Now, a word of warning. Leveraging debt means that you owe money to the bank every month. If you have a slow season, or you have a major repair to the home (new roof, flooded basement broken heat pump) then you need to have a reserve fund set up and ready to pay for these expenses. Money tied up in real estate is not a liquid asset. That means that it usually can’t be exchanged quickly or easily for cash. If you have a personal emergency and need money quickly, you may or may not be able to get it when you need it. Unless you are trying to flip properties, you should always purchase real estate with the intent to keep it for several years.

So is real estate investment worth the risk? Yes! If you follow these guidelines!

  1. Research and learn all you can so you feel knowledgeable going into a real estate transaction.
  2. Use trusted professionals. Talk to several mortgage companies and compare to find a loan program that makes the most sense for you. They can advise you on how much you can afford. Trusted realtors can sometimes advise on loan programs to stay away from.
  3. Do not over leverage yourself! Only borrow what you can afford to pay back each month in your mortgage. There is always the chance that something can go wrong and leave you without rent for a few months.
  4. Have a reserve fund! If you use every bit of savings you have as a down payment, then you are asking for trouble! Always have a little extra set aside for major repairs, or a few months mortgage payments set aside.
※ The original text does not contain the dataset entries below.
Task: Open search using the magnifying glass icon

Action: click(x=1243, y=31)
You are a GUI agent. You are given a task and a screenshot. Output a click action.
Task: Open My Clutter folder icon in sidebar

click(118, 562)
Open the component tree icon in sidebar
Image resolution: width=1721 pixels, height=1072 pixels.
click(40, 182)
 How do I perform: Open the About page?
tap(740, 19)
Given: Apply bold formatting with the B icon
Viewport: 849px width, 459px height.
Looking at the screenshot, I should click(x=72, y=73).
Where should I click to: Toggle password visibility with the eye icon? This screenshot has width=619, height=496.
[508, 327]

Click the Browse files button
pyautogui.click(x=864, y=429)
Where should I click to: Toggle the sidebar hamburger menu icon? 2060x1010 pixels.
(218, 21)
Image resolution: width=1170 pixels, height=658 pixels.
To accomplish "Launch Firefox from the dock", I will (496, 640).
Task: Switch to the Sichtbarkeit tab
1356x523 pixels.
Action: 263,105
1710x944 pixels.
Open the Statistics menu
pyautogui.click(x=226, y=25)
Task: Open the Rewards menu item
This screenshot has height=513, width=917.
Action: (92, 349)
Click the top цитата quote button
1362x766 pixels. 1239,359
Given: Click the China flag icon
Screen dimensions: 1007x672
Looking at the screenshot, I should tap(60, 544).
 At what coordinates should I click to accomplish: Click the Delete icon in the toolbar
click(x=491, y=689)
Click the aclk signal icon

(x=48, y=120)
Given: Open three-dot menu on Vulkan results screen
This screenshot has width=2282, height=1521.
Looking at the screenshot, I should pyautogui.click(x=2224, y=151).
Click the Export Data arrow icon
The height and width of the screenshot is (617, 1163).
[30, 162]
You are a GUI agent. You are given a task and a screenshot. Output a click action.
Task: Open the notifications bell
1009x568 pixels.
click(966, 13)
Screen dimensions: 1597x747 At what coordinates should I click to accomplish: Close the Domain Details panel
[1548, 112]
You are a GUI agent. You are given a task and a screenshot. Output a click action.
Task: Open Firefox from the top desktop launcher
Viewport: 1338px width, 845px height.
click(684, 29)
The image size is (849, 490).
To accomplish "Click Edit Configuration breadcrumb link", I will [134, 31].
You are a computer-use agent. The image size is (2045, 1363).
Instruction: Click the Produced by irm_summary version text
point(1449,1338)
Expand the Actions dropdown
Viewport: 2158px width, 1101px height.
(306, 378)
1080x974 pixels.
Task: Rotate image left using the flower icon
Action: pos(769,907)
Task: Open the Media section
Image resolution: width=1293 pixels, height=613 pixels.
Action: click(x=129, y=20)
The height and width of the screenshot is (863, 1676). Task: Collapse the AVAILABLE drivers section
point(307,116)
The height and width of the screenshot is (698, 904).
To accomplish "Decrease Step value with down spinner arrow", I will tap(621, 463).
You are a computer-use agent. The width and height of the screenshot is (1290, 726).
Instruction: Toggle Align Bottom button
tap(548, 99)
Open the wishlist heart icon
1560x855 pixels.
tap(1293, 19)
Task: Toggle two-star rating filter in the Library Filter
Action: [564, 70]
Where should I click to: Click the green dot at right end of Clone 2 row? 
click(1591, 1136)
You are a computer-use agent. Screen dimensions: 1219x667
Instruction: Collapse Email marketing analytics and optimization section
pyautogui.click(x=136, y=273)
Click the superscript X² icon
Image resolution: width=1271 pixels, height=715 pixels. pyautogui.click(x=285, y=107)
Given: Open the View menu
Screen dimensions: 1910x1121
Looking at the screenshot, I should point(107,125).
  5. Don’t get fancy with your leveraging. Some people purchase rental properties that will operate at a loss each month. (Your expenses are greater than your income). People may choose to do this because they are hoping to flip the property once the value goes up enough. They will operate at a loss for a few months hoping to recoup the lost money when they sell the property. You normally only see this in HOT real estate markets. This can cause a lot of trouble if the real estate market experiences a downturn and doesn’t allow you to sell for months or years!